The advantages of pumps and CGMs have been reported in research studies and include benefits such as feeling safer, sleeping better, being more independent, taking fewer injections, and having better overall quality of life (7). Clinicians should educate new patients on the benefits of these devices. Although I feel privileged to have access to these resources, I realize that not everyone has the same access. Advocacy groups should do more to ensure that beneficial technology devices are available to all patients who want to use them.

There are many critical resources and supports inside my own home that have helped me thrive with diabetes. Some of these are my own motivation to control my blood sugar and my parents’ interest in making sure I follow all of the recommended behaviors, such as reminding me to bolus before meals. Despite having type 1 diabetes for 4 years, I still occasionally forget to dose insulin! When I begin to feel the effects of diabetes burnout, my parents step in and temporarily take over my blood sugar management. When this happens, I gratefully let my parents count carbs, bolus insulin, or bring me juice when I am low. If my parents didn’t help me prevent burnout, I might begin to lose my internal motivation to follow the recommended practices (such as premeal bolusing) that keep my blood sugar in range. My brother, who is 2 years younger than me, also does a few things to help me keep my blood sugar within range. When I was newly diagnosed, he checked on me when we were home alone. He also waits with me to eat after I take my mealtime bolus and motivates me to exercise when my blood sugar is high by going for a run with me. Clinicians should suggest that siblings be included in some of the initial diabetes education so they can better understand how to support their sibling with diabetes.

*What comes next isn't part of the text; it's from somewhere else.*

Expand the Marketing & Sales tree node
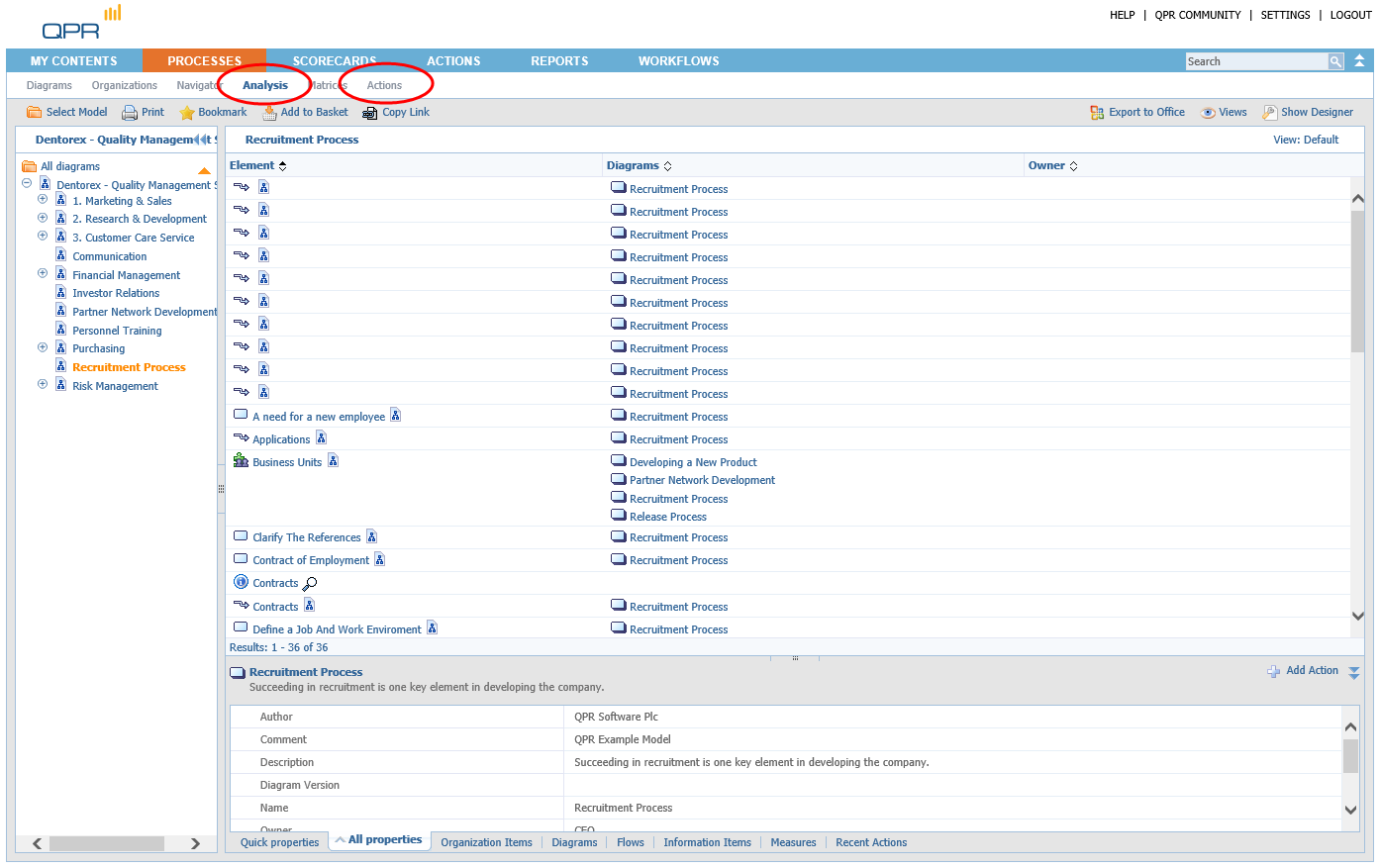The image size is (1380, 868). click(x=42, y=200)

My parents, along with my endocrinologist, do a few other things to help me maintain my internal motivation to keep my blood sugar in range. When I receive positive validation for keeping my blood sugar in range from my parents or meeting my A1C goal from my endocrinologist, I associate managing my blood sugar with excitement rather than irritation and frustration. Clinicians should provide positive feedback to patients for any behaviors they want to reinforce. Furthermore, during the initial patient education after diagnosis, clinicians should encourage parents and other family members to give positive feedback for both big and small wins.

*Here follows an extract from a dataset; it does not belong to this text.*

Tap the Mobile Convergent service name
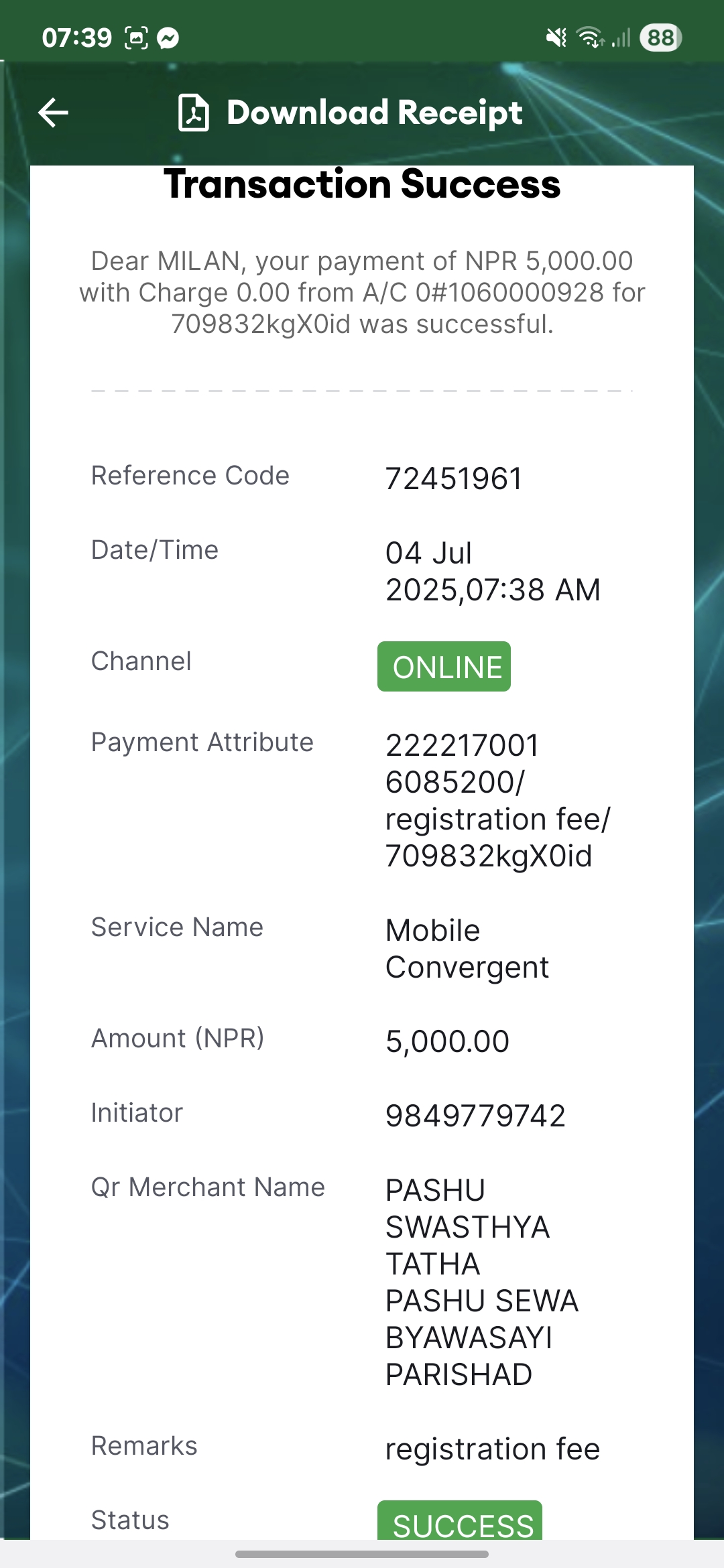The image size is (724, 1568). [x=467, y=949]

This essay describes the external resources that have helped me thrive in early adolescence, but the types of resources I need may change over time. I wonder what new resources and strategies I’ll need when I go away to college, travel without my parents, advocate for myself in my future jobs and career, and take financial responsibility for diabetes-related expenses as I move off of my parents’ health insurance plan in the next decade. A few studies have shown that I am not the only teen thinking about these issues (8,9). More studies are needed to identify opportunities to intervene.

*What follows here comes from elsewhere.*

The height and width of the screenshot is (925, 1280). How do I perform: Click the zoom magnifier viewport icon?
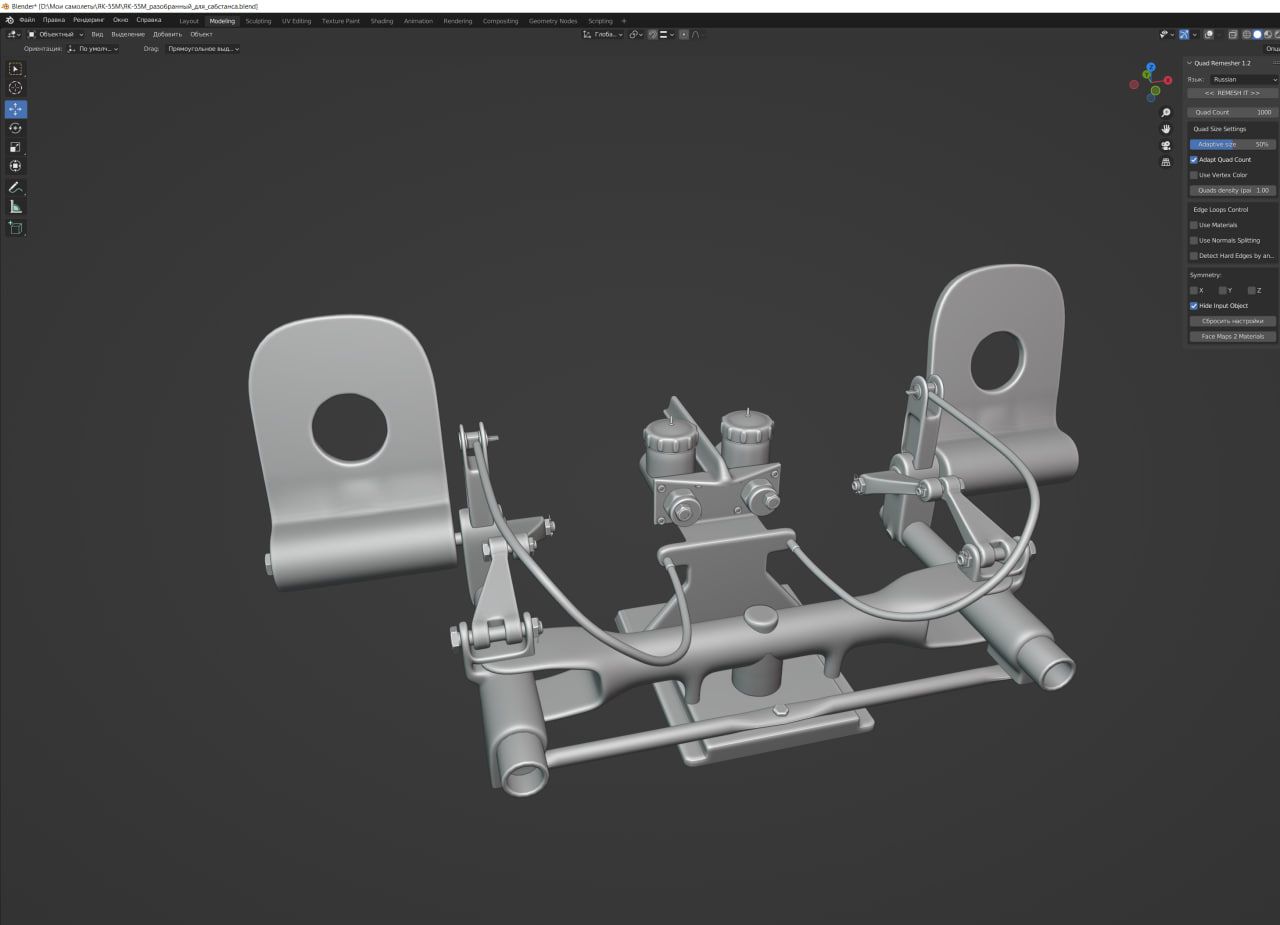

To survive, I require basic necessities, such as an endocrinologist, insulin, and a glucose meter. To thrive, I’ve needed and will continue to need a specialized health care team, supportive adults in all facets of my life, diabetes technology, and systems in place that enable many people to advocate for me. When I thrive with diabetes, I manage my blood sugar while still doing all of the things I love.

Duality of Interest

No potential conflicts of interest relevant to this article were reported.

Author Contributions

As the sole author, N.J.B. wrote and revised the manuscript and is the guarantor of this work. As such, he takes responsibility for the integrity and accuracy of the content.